Configure the AI Gateway to push OTLP to SkyWalking by setting these environment variables:
| Env Var | Value | Purpose |
|---|---|---|
OTEL_SERVICE_NAME |
Per-deployment gateway name (e.g., my-ai-gateway) |
SkyWalking service name |
OTEL_EXPORTER_OTLP_ENDPOINT |
http://skywalking-oap:11800 |
SkyWalking OAP gRPC receiver |
OTEL_EXPORTER_OTLP_PROTOCOL |
grpc |
OTLP transport |
OTEL_METRICS_EXPORTER |
otlp |
Enable OTLP metrics push |
OTEL_LOGS_EXPORTER |
otlp |
Enable OTLP access log push |
OTEL_RESOURCE_ATTRIBUTES |
See below | Routing + instance + layer |
Required resource attributes (in OTEL_RESOURCE_ATTRIBUTES):
job_name=envoy-ai-gateway— Fixed routing tag for MAL/LAL rules. Same for all AI Gateway deployments.service.instance.id=<instance-id>— Instance identity. In Kubernetes, use the pod name via Downward API.service.layer=ENVOY_AI_GATEWAY— Routes access logs to the AI Gateway LAL rules.
Example:
OTEL_SERVICE_NAME=my-ai-gateway
OTEL_EXPORTER_OTLP_ENDPOINT=http://skywalking-oap:11800
OTEL_EXPORTER_OTLP_PROTOCOL=grpc
OTEL_METRICS_EXPORTER=otlp
OTEL_LOGS_EXPORTER=otlp
OTEL_RESOURCE_ATTRIBUTES=job_name=envoy-ai-gateway,service.instance.id=pod-abc123,service.layer=ENVOY_AI_GATEWAY
Supported Metrics
SkyWalking observes the AI Gateway as a LAYER: ENVOY_AI_GATEWAY service.
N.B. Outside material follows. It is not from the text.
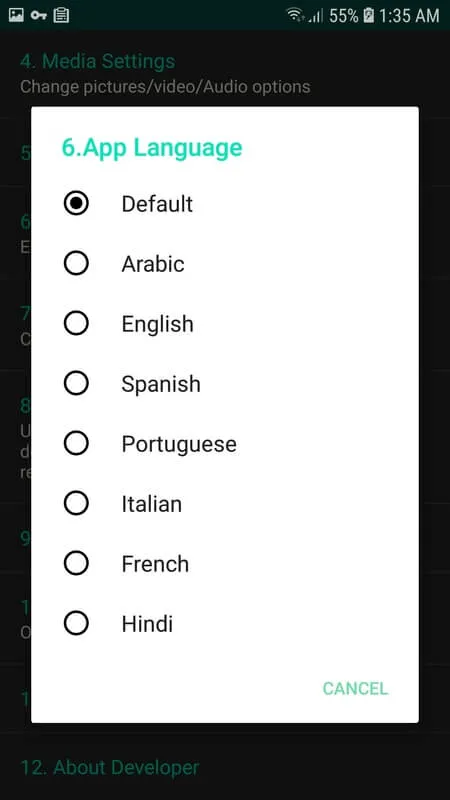This screenshot has width=450, height=800.
Task: Set app language to French
Action: click(76, 563)
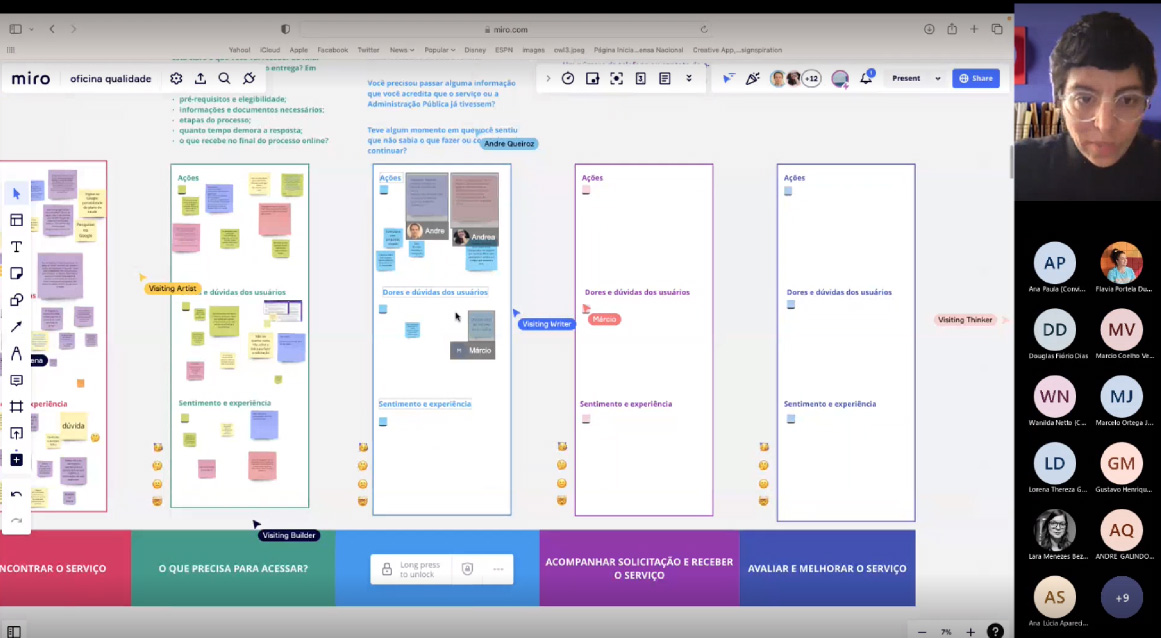Select the Frame tool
Each gateway deployment
is a service, each pod is an instance. Metrics include per-provider and per-model breakdowns.
Service Metrics
| Monitoring Panel | Unit | Metric Name | Description |
|---|---|---|---|
| Request CPM | calls/min | meter_envoy_ai_gw_request_cpm | Requests per minute |
| Request Latency Avg | ms | meter_envoy_ai_gw_request_latency_avg | Average request duration |
| Request Latency Percentile | ms | meter_envoy_ai_gw_request_latency_percentile | P50/P75/P90/P95/P99 |
| Input Token Rate | tokens/min | meter_envoy_ai_gw_input_token_rate | Input (prompt) tokens per minute |
| Output Token Rate | tokens/min | meter_envoy_ai_gw_output_token_rate | Output (completion) tokens per minute |
| TTFT Avg | ms | meter_envoy_ai_gw_ttft_avg | Time to First Token (streaming only) |
| TTFT Percentile | ms | meter_envoy_ai_gw_ttft_percentile | P50/P75/P90/P95/P99 TTFT |
| TPOT Avg | ms | meter_envoy_ai_gw_tpot_avg | Time Per Output Token (streaming only) |
| TPOT Percentile | ms | meter_envoy_ai_gw_tpot_percentile | P50/P75/P90/P95/P99 TPOT |
Provider Breakdown Metrics
| Monitoring Panel | Unit | Metric Name | Description |
|---|---|---|---|
| Provider Request CPM | calls/min | meter_envoy_ai_gw_provider_request_cpm | Requests by provider |
| Provider Token Rate | tokens/min | meter_envoy_ai_gw_provider_token_rate | Token rate by provider |
| Provider Latency Avg | ms | meter_envoy_ai_gw_provider_latency_avg | Latency by provider |
Model Breakdown Metrics
| Monitoring Panel | Unit | Metric Name | Description |
|---|---|---|---|
| Model Request CPM | calls/min | meter_envoy_ai_gw_model_request_cpm | Requests by model |
| Model Token Rate | tokens/min | meter_envoy_ai_gw_model_token_rate | Token rate by model |
| Model Latency Avg | ms | meter_envoy_ai_gw_model_latency_avg | Latency by model |
| Model TTFT Avg | ms | meter_envoy_ai_gw_model_ttft_avg | TTFT by model |
| Model TPOT Avg | ms | meter_envoy_ai_gw_model_tpot_avg | TPOT by model |
Instance Metrics
All service-level metrics are also available per instance (pod) with meter_envoy_ai_gw_instance_ prefix,
including per-provider and per-model breakdowns.
Access Log Sampling
The LAL rules apply a sampling policy to reduce storage:
- Error responses (HTTP status >= 400) — always persisted.
- Upstream failures — always persisted.
- High token cost (>= 10,000 total tokens) — persisted for cost anomaly detection.
- Normal successful responses with low token counts are dropped.
The token threshold can be adjusted in lal/envoy-ai-gateway.yaml.